══ RECORDS PROVIDED

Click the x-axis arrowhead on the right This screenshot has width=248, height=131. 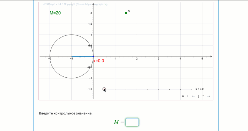(x=211, y=56)
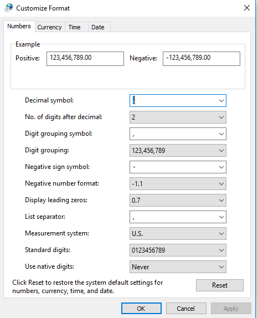Open the Display leading zeros dropdown
Screen dimensions: 258x318
tap(178, 201)
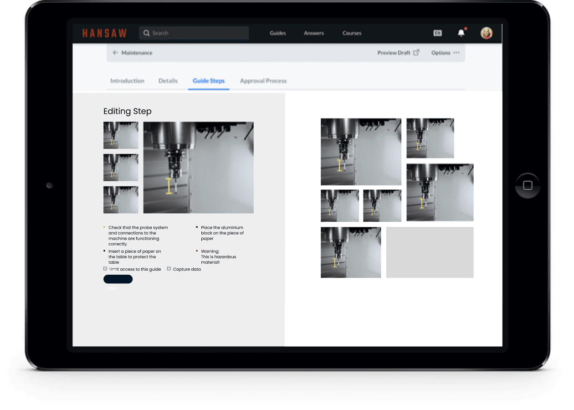Screen dimensions: 574x410
Task: Open the Approval Process tab
Action: point(263,81)
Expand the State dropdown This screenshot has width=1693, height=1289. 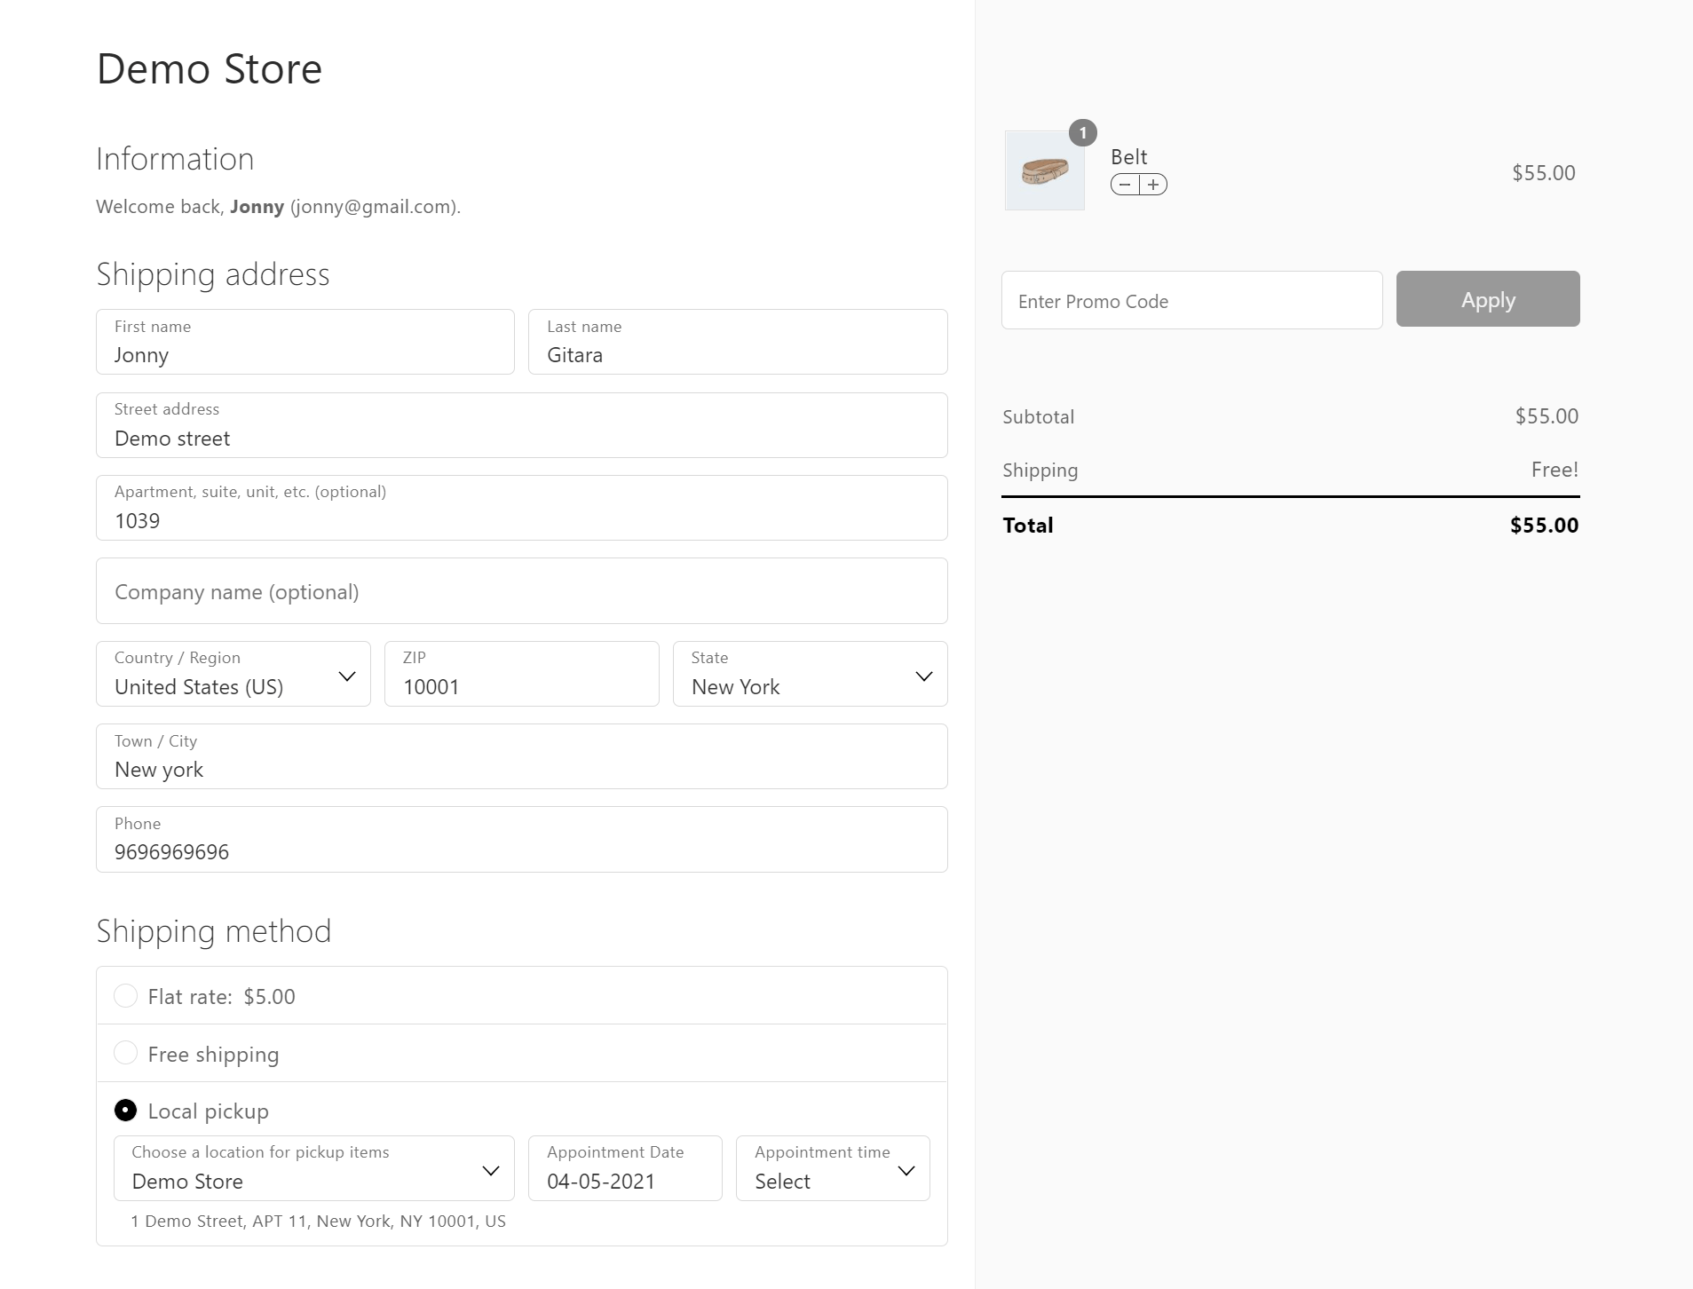point(810,674)
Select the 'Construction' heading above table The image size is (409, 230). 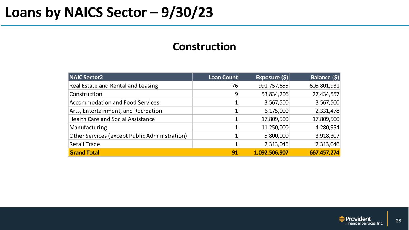point(204,47)
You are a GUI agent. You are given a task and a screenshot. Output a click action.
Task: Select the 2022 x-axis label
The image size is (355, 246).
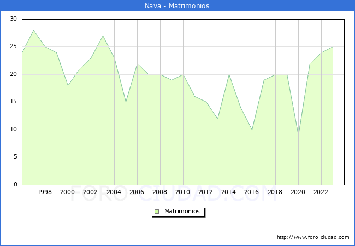click(x=321, y=192)
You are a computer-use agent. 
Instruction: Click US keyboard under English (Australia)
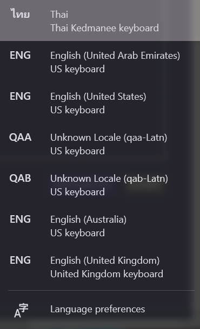coord(78,233)
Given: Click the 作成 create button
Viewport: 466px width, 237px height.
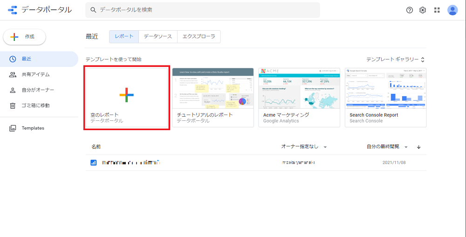Looking at the screenshot, I should 24,37.
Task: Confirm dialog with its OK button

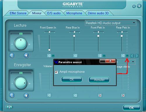Action: tap(72, 80)
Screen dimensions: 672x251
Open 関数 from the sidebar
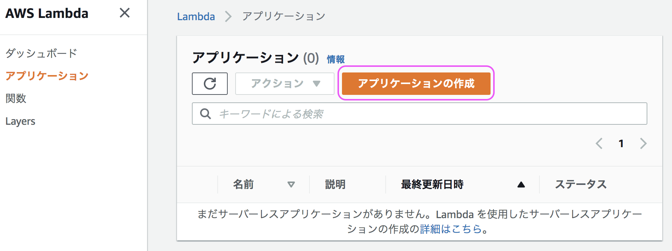coord(16,98)
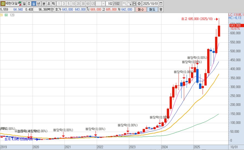
Task: Select the second (초) chart type
Action: tap(49, 4)
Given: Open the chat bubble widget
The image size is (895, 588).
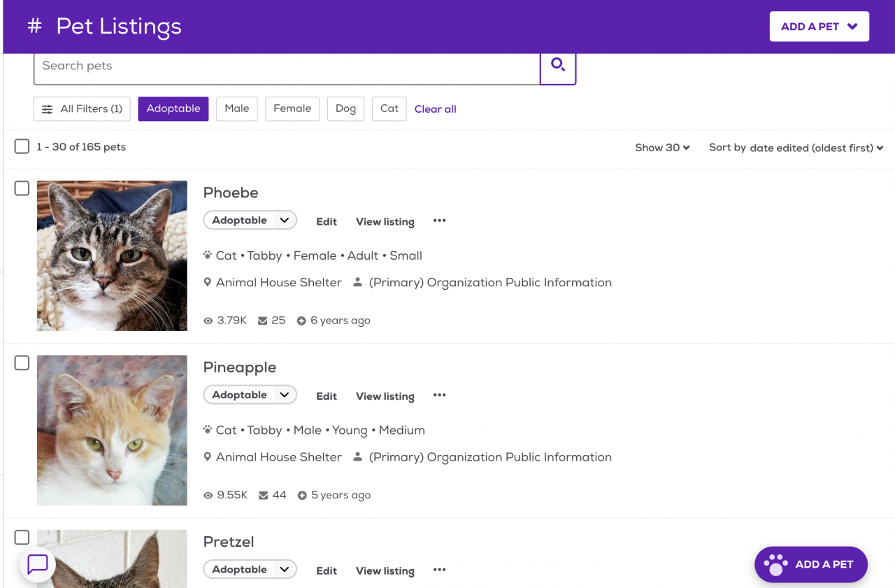Looking at the screenshot, I should point(38,564).
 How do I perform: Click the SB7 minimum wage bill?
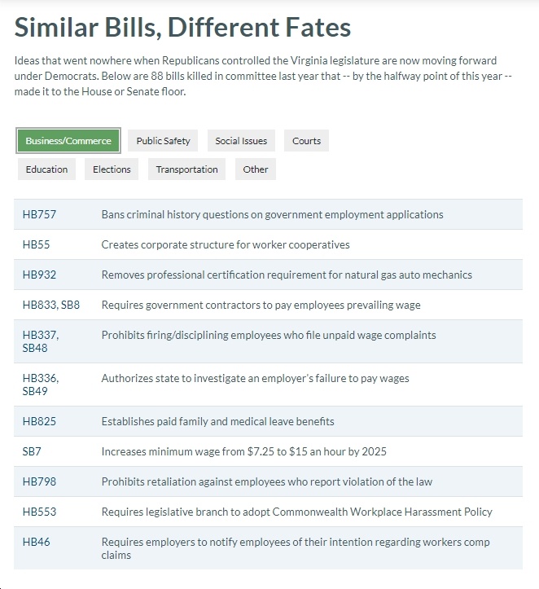[x=32, y=451]
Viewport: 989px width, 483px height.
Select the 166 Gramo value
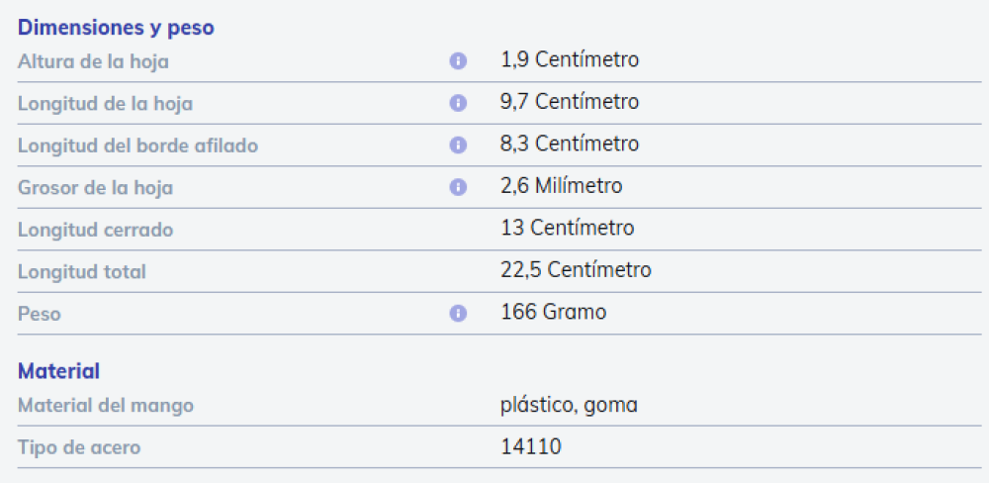coord(553,313)
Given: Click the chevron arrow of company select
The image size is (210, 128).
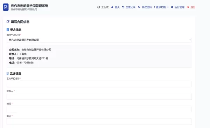Looking at the screenshot, I should coord(190,40).
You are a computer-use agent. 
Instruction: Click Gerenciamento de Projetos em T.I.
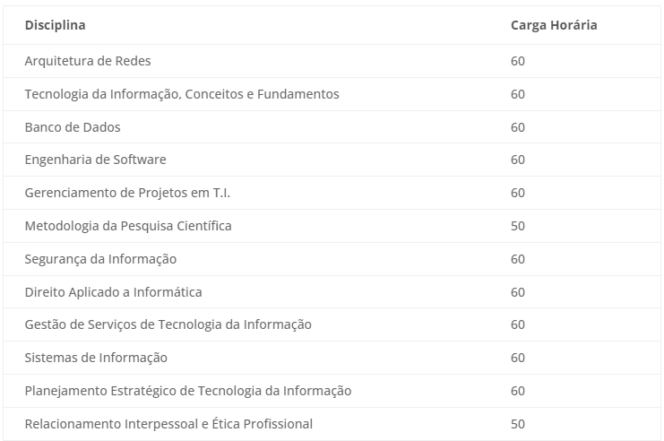click(127, 193)
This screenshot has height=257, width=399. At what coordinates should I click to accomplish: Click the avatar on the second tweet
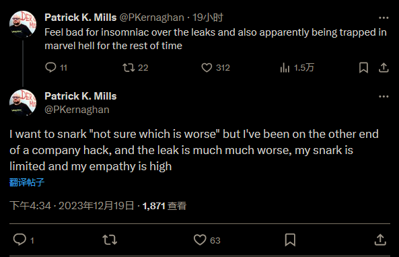pos(23,103)
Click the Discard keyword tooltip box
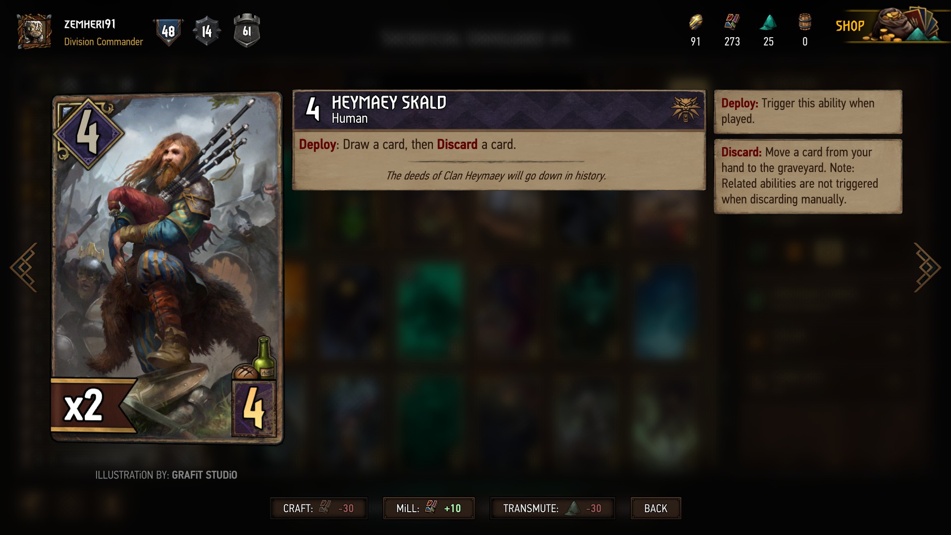 pyautogui.click(x=808, y=176)
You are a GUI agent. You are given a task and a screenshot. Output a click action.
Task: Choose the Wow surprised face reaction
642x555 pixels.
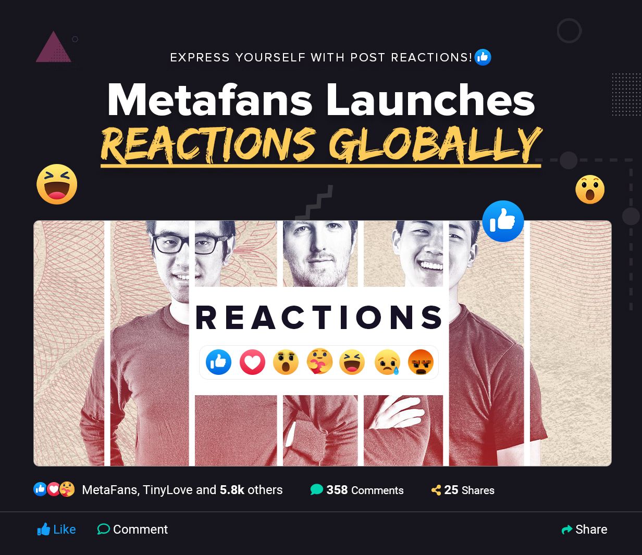(x=286, y=362)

════

EXERCISE AIM: The last line of the entries marks the end, and the line with "This screenshot has height=257, width=399." marks the start. Output exactly those two lines and every line between them, nothing else, with the pictures left out.

THE COMPLETED TASK:
This screenshot has height=257, width=399. At what coordinates should I click to accomplish: Click the avatar on the second tweet
pos(23,103)
Click the Discard keyword tooltip box
 pyautogui.click(x=808, y=176)
You are a GUI agent. You are given a task and a screenshot. Output a click action.
Task: Choose the Wow surprised face reaction
642x555 pixels.
(x=286, y=362)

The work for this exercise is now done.